## INSTRUCTIONS TO FOLLOW
In the data that follows, find each line containing "computer" and copy it.

## DATASET EXCERPTS
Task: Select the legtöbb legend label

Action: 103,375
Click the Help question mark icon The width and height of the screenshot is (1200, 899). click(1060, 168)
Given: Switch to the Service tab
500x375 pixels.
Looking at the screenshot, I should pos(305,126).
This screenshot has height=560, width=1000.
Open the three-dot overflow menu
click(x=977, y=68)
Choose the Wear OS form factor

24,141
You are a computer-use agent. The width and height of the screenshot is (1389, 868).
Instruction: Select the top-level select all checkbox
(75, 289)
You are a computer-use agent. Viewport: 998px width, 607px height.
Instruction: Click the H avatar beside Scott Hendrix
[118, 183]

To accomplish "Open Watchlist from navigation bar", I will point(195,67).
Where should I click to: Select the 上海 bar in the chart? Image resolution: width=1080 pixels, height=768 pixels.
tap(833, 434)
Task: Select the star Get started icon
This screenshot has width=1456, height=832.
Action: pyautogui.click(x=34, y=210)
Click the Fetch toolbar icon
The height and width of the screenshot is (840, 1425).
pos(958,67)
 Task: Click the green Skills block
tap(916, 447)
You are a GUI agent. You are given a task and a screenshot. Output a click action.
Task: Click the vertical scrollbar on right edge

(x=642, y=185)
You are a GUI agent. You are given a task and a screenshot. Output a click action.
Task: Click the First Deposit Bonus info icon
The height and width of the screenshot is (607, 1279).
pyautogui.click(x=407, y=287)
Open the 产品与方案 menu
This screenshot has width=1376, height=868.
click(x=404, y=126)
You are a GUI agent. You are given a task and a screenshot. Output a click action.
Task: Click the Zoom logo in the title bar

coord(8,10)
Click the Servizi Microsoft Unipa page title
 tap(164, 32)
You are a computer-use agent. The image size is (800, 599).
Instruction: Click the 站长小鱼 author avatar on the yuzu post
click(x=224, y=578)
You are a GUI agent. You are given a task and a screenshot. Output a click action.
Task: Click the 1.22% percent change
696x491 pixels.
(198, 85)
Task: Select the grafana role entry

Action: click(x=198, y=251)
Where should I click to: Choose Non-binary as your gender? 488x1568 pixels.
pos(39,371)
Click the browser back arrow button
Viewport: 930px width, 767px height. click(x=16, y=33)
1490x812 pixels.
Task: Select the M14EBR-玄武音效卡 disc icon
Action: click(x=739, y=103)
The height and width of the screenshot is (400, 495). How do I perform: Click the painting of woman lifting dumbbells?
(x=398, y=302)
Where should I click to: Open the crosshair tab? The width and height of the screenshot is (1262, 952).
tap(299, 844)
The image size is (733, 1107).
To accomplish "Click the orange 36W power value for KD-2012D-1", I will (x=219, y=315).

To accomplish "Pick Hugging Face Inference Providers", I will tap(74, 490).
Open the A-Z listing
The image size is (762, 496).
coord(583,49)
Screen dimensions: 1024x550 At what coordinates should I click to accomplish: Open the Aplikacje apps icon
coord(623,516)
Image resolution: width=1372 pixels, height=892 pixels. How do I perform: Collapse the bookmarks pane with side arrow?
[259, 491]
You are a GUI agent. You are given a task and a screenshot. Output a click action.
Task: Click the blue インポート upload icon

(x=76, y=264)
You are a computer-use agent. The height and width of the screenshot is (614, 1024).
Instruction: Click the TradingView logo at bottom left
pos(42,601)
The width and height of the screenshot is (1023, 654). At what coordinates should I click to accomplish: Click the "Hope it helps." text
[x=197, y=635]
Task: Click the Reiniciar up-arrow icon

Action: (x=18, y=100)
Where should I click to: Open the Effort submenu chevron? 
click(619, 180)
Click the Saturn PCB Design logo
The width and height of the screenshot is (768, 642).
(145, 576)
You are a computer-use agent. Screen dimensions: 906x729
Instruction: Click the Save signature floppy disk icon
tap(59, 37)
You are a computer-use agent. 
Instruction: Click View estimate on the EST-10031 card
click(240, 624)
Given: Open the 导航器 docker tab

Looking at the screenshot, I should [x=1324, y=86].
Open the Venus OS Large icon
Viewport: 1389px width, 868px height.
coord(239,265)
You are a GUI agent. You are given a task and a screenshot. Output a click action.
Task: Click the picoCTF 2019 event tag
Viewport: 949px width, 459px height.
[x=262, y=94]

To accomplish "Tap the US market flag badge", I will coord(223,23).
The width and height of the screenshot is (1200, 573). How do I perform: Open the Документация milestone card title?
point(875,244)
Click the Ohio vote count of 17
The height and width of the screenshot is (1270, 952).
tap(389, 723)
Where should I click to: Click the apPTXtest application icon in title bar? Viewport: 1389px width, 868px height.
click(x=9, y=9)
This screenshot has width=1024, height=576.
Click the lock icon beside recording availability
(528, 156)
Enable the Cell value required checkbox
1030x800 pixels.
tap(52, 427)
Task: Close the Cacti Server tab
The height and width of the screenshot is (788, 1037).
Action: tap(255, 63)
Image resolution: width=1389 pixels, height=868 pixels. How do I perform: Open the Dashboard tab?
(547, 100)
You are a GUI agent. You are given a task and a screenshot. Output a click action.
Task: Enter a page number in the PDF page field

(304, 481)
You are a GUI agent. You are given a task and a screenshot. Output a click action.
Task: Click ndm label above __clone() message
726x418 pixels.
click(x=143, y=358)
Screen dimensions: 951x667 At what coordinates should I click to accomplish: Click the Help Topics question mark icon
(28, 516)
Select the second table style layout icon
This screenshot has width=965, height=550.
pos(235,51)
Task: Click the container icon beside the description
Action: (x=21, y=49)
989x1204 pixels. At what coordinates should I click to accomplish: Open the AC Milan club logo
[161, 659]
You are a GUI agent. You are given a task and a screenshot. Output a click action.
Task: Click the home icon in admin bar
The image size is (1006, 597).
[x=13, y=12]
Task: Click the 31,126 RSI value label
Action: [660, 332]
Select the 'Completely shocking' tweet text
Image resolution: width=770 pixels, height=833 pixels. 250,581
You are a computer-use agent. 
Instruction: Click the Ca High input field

## FINISHED TASK
You are a computer-use agent. The width and height of the screenshot is (1389, 868).
You are a computer-use agent. Viewport: 998px width, 607px height.
You are a computer-use agent. The image size is (800, 599).
You are a computer-use agent. The height and width of the screenshot is (614, 1024).
You are a computer-use agent. Screen dimensions: 906x729
You are a computer-use agent. 
You are a computer-use agent. 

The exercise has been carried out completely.